PAGE EXCERPT:
___
- Theatrical release poster
- Directed by: Steven Grayhm
- Written by: Steven Grayhm
- Produced by: Joe Newcomb Lynn d'Angona P. Colin Kane Ric Smith Steven Grayhm
- Starring: Steven Grayhm Vondie Curtis-Hall
- Cinematography: Evans Brown
- Edited by: Brent McReynolds
- Music by: Gary Rugala Rycky Ruke
- Production companies: Team House Studios Truth Entertainment
- Distributed by: Allen Media Group
- Release dates: September 20, 2024 (Boston); December 17, 2025 (United States);
- Running time: 128 minutes
- Country: United States
- Language: English

= Sheepdog (film) =

Sheepdog is a 2024 American drama film directed, produced, and written by Steven Grayhm. The film's story follows a United States Army combat veteran Calvin Cole who is court ordered into treatment and into the care of a VA trauma therapist in-training, and things spiral out of control when Calvin's father-in-law and retired Vietnam Veteran steps in, having been released from prison

The film had its world premiere at the Boston Film Festival on September 20, 2024, before releasing in the United States in limited release on December 17, 2025, before a wide expansion on January 16, 2026.
___
SUPPLIED MATERIAL:
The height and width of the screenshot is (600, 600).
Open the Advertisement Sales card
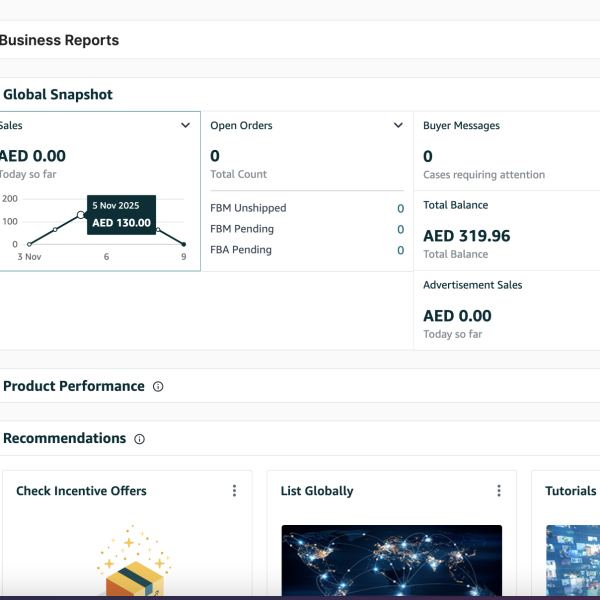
___
PROBLEM SET:
1. According to the page about the film Sheepdog, where and when did the film have its world premiere?
2. Pick up the page about the film Sheepdog after its last sentence and keep writing it.

ANSWERS PER TASK:
1. At the Boston Film Festival on September 20, 2024.

2.
== Cast ==

- Rose Mallick as Isabella 'Izzy' Cole

== Production ==
Steven Grayhm started work on the film as early as 2011. Virginia Madsen, Vondie Curtis-Hall, Lilli Cooper, Dominic Fumusa, and Matt Dallas were added to the cast in February 2023, with principal photography beginning that month, taking place at Western Massachusetts, including in Turners Falls, Montague, and Greenfield, lasting for 18 days. Grayhm decided to shoot the film here when he and Dallas had lunch together at his wife’s mother’s restaurant in Turners, and as they headed to Texas stepping out of the restaurant, he looked up and down Avenue A, in 2013.

== Release ==
The film had its world premiere at the Boston Film Festival on September 20, 2024. Allen Media Group released the film theatrically in the United States in limited release on December 17, 2025, before a wide expansion on January 16, 2026.

== Reception ==
 Nagier Chambers of Big Gold Belt Media called the film "compelling and eye-opening". Jordon Searle of Loud and Clear Reviews awarded film two-and-a-half stars, praising the direction and performances, but criticized the screenplay.